Upstream project: rpm-software-management/dnf

Upstream currently describes DNF as a package manager based on libdnf and libsolv that replaces YUM. The project repository also contains build and test instructions, source layout, and package documentation. NiceOS maintainers should verify upstream notes before relying on any behavior that may vary by branch or major release line. (github.com)

Dist-git repository contents

This dist-git repository is the packaging source of record for NiceOS. It normally contains:

  • SPECS/ — RPM spec files and packaging logic
  • SOURCES/ — source control metadata and manifests used to track upstream inputs
  • METADATA/ — repository metadata used by the packaging workflow
  • SBOM/ — software bill of materials material, when present for the package workflow

Large upstream source archives are intentionally not stored in this Git repository. Instead, source integrity is tracked through manifest files in SOURCES/ and the packaging metadata around them.

Source storage and integrity policy

The repository should stay small and reviewable.

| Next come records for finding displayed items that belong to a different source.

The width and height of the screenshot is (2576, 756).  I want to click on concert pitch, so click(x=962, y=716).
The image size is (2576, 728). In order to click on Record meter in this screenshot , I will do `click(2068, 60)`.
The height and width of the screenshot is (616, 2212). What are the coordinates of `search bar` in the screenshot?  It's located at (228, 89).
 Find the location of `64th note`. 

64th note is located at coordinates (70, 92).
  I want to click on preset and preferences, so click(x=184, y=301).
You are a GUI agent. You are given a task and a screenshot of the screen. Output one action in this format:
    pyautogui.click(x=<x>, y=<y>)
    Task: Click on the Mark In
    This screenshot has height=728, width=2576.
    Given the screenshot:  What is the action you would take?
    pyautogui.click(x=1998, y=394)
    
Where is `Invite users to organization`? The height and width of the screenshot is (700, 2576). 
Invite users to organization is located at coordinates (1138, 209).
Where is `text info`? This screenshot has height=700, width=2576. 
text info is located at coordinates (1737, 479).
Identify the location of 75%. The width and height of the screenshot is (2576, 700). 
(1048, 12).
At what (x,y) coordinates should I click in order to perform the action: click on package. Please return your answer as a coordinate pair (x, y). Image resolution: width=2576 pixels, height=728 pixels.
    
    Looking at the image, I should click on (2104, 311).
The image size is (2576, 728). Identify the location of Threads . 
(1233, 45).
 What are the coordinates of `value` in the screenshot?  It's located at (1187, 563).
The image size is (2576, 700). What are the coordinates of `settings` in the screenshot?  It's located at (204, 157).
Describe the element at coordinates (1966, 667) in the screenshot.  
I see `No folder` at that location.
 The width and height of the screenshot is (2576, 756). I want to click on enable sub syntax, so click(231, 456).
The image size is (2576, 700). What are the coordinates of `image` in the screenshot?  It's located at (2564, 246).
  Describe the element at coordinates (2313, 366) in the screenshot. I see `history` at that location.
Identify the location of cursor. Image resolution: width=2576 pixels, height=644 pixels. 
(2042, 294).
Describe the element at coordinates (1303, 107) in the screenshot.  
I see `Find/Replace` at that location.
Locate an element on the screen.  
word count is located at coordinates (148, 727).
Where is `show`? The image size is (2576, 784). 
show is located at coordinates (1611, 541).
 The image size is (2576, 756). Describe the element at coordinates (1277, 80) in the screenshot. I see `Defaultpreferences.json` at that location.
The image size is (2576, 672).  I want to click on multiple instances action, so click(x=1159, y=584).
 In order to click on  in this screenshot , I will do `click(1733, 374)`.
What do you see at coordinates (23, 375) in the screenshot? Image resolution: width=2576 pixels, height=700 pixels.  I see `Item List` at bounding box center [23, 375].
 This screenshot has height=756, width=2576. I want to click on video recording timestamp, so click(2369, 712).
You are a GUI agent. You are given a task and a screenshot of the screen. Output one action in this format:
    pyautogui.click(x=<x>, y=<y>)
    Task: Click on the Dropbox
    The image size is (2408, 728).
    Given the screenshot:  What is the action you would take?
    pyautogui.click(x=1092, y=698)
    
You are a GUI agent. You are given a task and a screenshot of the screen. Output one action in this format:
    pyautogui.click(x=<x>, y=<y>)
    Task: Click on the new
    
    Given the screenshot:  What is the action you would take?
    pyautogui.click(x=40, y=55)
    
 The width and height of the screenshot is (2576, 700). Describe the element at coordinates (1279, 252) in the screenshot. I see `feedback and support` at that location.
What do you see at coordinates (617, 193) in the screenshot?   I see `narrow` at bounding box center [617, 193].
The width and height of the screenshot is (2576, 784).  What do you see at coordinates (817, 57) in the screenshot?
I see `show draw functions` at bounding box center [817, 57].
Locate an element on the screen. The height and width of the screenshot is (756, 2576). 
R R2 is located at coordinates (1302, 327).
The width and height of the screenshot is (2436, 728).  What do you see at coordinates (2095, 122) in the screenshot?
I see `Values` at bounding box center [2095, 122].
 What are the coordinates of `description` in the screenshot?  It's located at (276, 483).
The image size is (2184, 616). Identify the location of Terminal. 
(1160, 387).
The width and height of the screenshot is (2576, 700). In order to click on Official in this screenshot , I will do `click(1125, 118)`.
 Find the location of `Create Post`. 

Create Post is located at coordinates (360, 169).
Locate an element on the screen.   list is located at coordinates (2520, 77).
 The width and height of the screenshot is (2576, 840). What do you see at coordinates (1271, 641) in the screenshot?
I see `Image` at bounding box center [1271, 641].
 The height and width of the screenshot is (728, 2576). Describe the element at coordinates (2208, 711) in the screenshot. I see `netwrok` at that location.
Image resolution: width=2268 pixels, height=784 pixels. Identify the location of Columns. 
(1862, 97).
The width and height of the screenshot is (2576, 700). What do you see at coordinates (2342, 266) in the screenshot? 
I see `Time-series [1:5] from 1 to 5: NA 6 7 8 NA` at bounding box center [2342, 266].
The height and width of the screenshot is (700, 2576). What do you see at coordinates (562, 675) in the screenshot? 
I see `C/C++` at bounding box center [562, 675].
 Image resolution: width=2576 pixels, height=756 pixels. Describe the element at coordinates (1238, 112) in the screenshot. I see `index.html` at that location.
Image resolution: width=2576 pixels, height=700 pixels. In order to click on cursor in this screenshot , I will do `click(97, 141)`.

Do not commit large upstream archives here unless the packaging policy explicitly requires a different arrangement.

What to check:

  • that the manifest entries in SOURCES/ match the intended upstream input
  • that any regenerated packaging metadata is updated together with the spec changes
  • that the source set matches the expected upstream release or snapshot
  • that no accidental local files, build outputs, or cache files were added

If any part of the source selection or integrity metadata is unclear, NiceOS maintainers should verify it before using the package in a release.

NiceOS maintenance notes

Before updating the package, check:

  • whether the upstream project changed its packaging expectations, build system, or test layout
  • whether SPECS/ needs a patch refresh, changelog update, or dependency adjustment
  • whether files under SOURCES/ need regeneration because the upstream source set changed
  • whether SBOM/ or other metadata should be refreshed to reflect the new source inputs
  • whether the update changes CLI behavior, repository handling, plugin interaction, or test assumptions
  • whether the branch policy for niceos-5.2 requires backport review or extra compatibility checks

Keep an eye on risks common to package manager updates:

  • repository metadata handling changes
  • dependency solver behavior changes
  • scriptlet or transaction behavior differences
  • packaging layout drift between upstream branches
  • changes that affect automation, image builds, or repository-based provisioning

If a change affects user-visible behavior, document it in the spec changelog or companion packaging notes, not in a version-pinned README.

Build and verification checklist

For RPM maintainers, a practical check list is:

  1. Review the upstream change and confirm it belongs to the DNF branch packaged here.
  2. Check SPECS/ for patch carry, macro changes, dependency edits, and build-system updates.
  3. Confirm SOURCES/ manifests still describe the intended upstream inputs.
  4. Regenerate any packaging metadata that depends on the new source set.
  5. Build the SRPM and binary RPMs in a clean mock or equivalent build root.
  6. Run the package test suite if the spec exposes one and if the build environment supports it.
  7. Inspect the resulting RPM payload for unexpected file additions or removals.
  8. Verify command-line startup, basic repository operations, and package transaction paths in a test environment.
  9. Check that any SBOM or ancillary metadata remains consistent with the packaged source set.
  10. Review the final spec diff for accidental version-specific text that would age quickly.

References

Russian documentation

See README_RU.md for the Russian version of this document.

Dist-git repository notes

  • Package repository: rpms/dnf
  • NiceOS branch: niceos-5.2
  • This README is intentionally stable and does not include EVR, source archive checksums or lock hashes.